▶ [Listed records]:
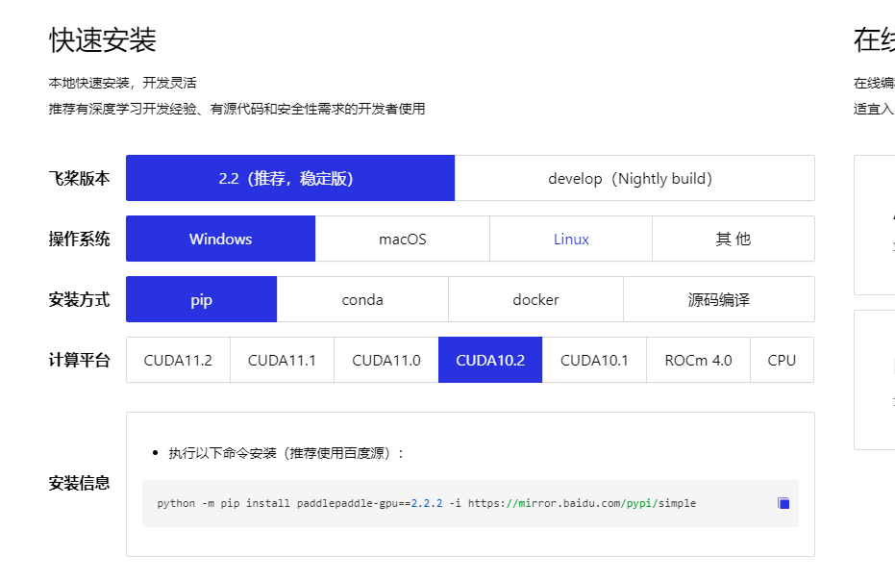Switch operating system to macOS

[x=402, y=239]
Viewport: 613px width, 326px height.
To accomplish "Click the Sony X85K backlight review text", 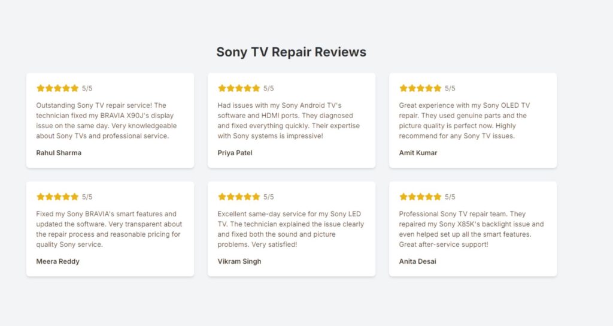I will pyautogui.click(x=471, y=229).
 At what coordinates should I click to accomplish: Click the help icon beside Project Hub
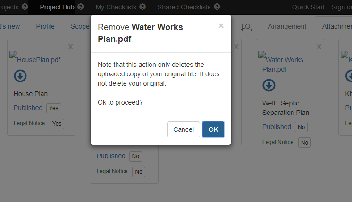81,7
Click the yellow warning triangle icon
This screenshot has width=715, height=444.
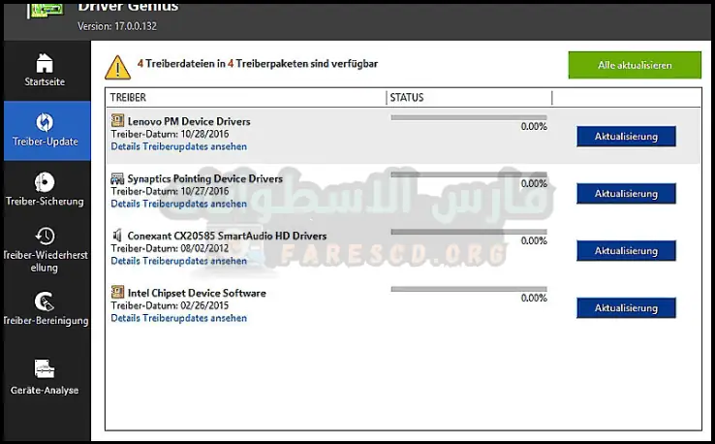[x=118, y=66]
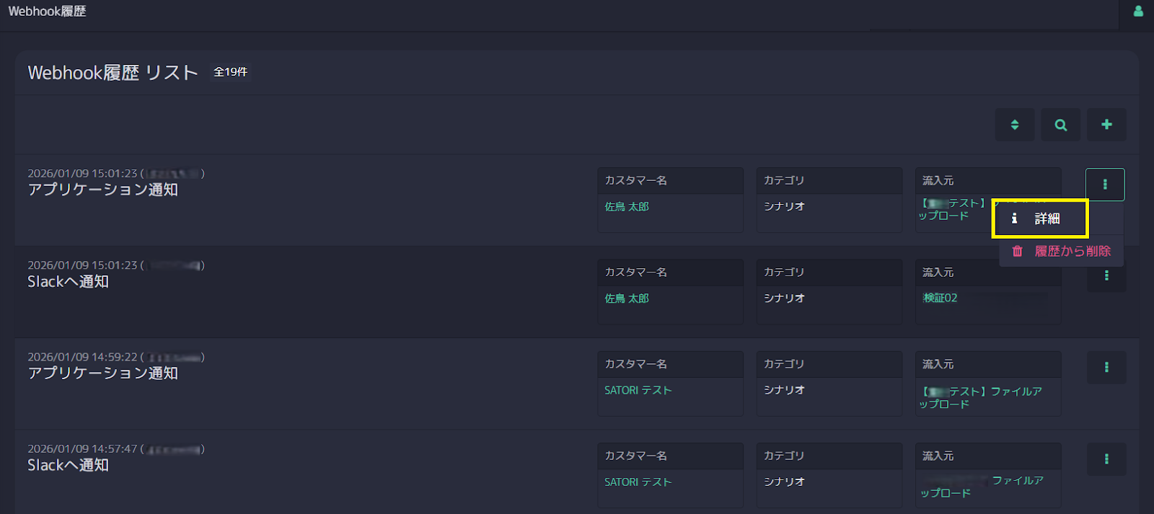The width and height of the screenshot is (1154, 514).
Task: Click the 検証02 inflow source link
Action: (x=939, y=298)
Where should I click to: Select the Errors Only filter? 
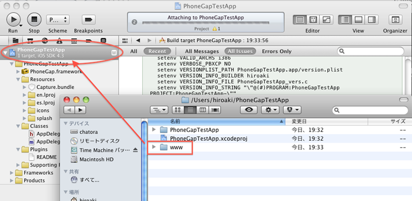pos(277,52)
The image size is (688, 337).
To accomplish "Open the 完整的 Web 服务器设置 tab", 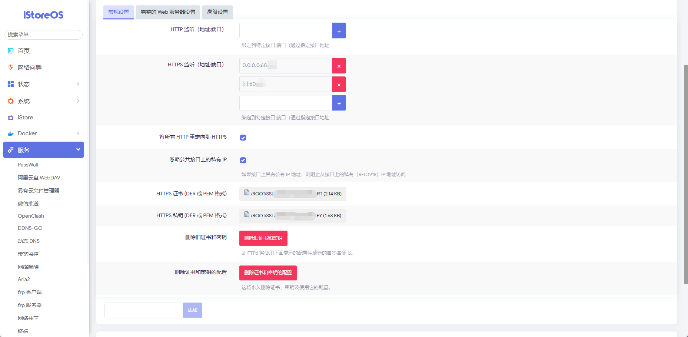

▶ [Direction]: Swap "tab" for "panel" in the part that opens with the line containing "The image size is (688, 337)." and closes with the end of the items, leaving everything else unchanged. Omit the pictures from your answer.

▶ [Answer in full]:
The image size is (688, 337).
To accomplish "Open the 完整的 Web 服务器设置 panel", 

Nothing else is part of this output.